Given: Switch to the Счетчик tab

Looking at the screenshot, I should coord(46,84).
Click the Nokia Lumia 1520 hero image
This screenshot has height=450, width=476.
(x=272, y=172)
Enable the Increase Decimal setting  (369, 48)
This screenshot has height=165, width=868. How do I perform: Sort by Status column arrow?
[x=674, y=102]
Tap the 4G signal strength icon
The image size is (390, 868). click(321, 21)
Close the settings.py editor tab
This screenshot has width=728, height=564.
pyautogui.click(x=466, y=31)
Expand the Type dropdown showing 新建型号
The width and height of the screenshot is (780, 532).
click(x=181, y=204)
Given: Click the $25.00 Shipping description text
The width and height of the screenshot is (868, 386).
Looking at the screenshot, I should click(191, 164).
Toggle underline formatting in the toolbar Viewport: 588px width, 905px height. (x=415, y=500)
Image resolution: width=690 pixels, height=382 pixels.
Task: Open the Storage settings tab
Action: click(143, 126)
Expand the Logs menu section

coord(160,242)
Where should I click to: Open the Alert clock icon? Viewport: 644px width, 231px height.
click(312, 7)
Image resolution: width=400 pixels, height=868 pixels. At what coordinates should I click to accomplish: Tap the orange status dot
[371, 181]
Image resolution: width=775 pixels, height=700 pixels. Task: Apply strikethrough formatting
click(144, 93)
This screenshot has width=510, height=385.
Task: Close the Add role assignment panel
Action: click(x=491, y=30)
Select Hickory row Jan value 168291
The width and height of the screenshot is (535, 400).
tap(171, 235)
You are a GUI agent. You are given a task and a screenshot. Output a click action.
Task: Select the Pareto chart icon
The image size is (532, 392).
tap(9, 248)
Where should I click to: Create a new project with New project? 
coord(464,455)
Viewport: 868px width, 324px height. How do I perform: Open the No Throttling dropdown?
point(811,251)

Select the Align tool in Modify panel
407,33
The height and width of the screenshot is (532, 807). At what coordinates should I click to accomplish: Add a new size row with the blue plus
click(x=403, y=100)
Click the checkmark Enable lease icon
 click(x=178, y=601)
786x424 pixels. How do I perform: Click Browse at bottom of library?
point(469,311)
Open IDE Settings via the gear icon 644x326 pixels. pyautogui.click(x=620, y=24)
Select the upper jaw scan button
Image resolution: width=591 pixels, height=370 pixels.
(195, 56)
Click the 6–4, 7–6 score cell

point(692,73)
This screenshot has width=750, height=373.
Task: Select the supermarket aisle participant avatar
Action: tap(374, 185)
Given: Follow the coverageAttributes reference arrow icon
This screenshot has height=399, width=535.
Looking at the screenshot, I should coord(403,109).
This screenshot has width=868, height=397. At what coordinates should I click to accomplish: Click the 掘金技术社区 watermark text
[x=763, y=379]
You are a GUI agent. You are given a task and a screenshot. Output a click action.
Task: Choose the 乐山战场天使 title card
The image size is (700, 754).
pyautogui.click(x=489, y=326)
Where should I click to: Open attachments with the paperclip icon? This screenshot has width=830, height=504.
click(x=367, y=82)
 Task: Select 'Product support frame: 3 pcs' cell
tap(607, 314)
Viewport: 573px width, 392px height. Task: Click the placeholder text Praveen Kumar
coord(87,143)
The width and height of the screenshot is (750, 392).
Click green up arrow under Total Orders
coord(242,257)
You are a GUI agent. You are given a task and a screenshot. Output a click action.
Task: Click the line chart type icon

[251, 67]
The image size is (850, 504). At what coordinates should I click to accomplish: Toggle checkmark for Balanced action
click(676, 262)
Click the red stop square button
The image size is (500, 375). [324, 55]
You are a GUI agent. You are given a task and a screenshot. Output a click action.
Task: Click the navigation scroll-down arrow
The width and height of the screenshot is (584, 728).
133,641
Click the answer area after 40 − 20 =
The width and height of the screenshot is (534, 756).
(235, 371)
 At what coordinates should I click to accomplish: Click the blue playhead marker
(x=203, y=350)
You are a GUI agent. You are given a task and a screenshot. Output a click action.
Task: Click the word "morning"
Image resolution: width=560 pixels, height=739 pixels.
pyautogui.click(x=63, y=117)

== == ==

Could you write out all the records exactly, please?

[SOLVED EXERCISE]:
Given: Switch to the Счетчик tab

Looking at the screenshot, I should coord(46,84).
Click the Nokia Lumia 1520 hero image
This screenshot has height=450, width=476.
(x=272, y=172)
Enable the Increase Decimal setting  (369, 48)
This screenshot has height=165, width=868. How do I perform: Sort by Status column arrow?
[x=674, y=102]
Tap the 4G signal strength icon
The image size is (390, 868). click(321, 21)
Close the settings.py editor tab
This screenshot has width=728, height=564.
pyautogui.click(x=466, y=31)
Expand the Type dropdown showing 新建型号
The width and height of the screenshot is (780, 532).
click(x=181, y=204)
Given: Click the $25.00 Shipping description text
The width and height of the screenshot is (868, 386).
Looking at the screenshot, I should click(191, 164).
Toggle underline formatting in the toolbar Viewport: 588px width, 905px height. (x=415, y=500)
Image resolution: width=690 pixels, height=382 pixels.
Task: Open the Storage settings tab
Action: click(143, 126)
Expand the Logs menu section

coord(160,242)
Where should I click to: Open the Alert clock icon? Viewport: 644px width, 231px height.
click(312, 7)
Image resolution: width=400 pixels, height=868 pixels. At what coordinates should I click to accomplish: Tap the orange status dot
[371, 181]
Image resolution: width=775 pixels, height=700 pixels. Task: Apply strikethrough formatting
click(144, 93)
This screenshot has width=510, height=385.
Task: Close the Add role assignment panel
Action: click(x=491, y=30)
Select Hickory row Jan value 168291
The width and height of the screenshot is (535, 400).
tap(171, 235)
You are a GUI agent. You are given a task and a screenshot. Output a click action.
Task: Select the Pareto chart icon
The image size is (532, 392).
tap(9, 248)
Where should I click to: Create a new project with New project? 
coord(464,455)
Viewport: 868px width, 324px height. How do I perform: Open the No Throttling dropdown?
point(811,251)

Select the Align tool in Modify panel
407,33
The height and width of the screenshot is (532, 807). At what coordinates should I click to accomplish: Add a new size row with the blue plus
click(x=403, y=100)
Click the checkmark Enable lease icon
 click(x=178, y=601)
786x424 pixels. How do I perform: Click Browse at bottom of library?
point(469,311)
Open IDE Settings via the gear icon 644x326 pixels. pyautogui.click(x=620, y=24)
Select the upper jaw scan button
Image resolution: width=591 pixels, height=370 pixels.
(195, 56)
Click the 6–4, 7–6 score cell

point(692,73)
This screenshot has width=750, height=373.
Task: Select the supermarket aisle participant avatar
Action: tap(374, 185)
Given: Follow the coverageAttributes reference arrow icon
This screenshot has height=399, width=535.
Looking at the screenshot, I should coord(403,109).
This screenshot has width=868, height=397. At what coordinates should I click to accomplish: Click the 掘金技术社区 watermark text
[x=763, y=379]
You are a GUI agent. You are given a task and a screenshot. Output a click action.
Task: Choose the 乐山战场天使 title card
The image size is (700, 754).
pyautogui.click(x=489, y=326)
Where should I click to: Open attachments with the paperclip icon? This screenshot has width=830, height=504.
click(x=367, y=82)
 Task: Select 'Product support frame: 3 pcs' cell
tap(607, 314)
Viewport: 573px width, 392px height. Task: Click the placeholder text Praveen Kumar
coord(87,143)
The width and height of the screenshot is (750, 392).
Click green up arrow under Total Orders
coord(242,257)
You are a GUI agent. You are given a task and a screenshot. Output a click action.
Task: Click the line chart type icon

[251, 67]
The image size is (850, 504). At what coordinates should I click to accomplish: Toggle checkmark for Balanced action
click(676, 262)
Click the red stop square button
The image size is (500, 375). [324, 55]
You are a GUI agent. You are given a task and a screenshot. Output a click action.
Task: Click the navigation scroll-down arrow
The width and height of the screenshot is (584, 728).
133,641
Click the answer area after 40 − 20 =
The width and height of the screenshot is (534, 756).
(235, 371)
 At what coordinates should I click to accomplish: Click the blue playhead marker
(x=203, y=350)
You are a GUI agent. You are given a task and a screenshot. Output a click action.
Task: Click the word "morning"
Image resolution: width=560 pixels, height=739 pixels.
pyautogui.click(x=63, y=117)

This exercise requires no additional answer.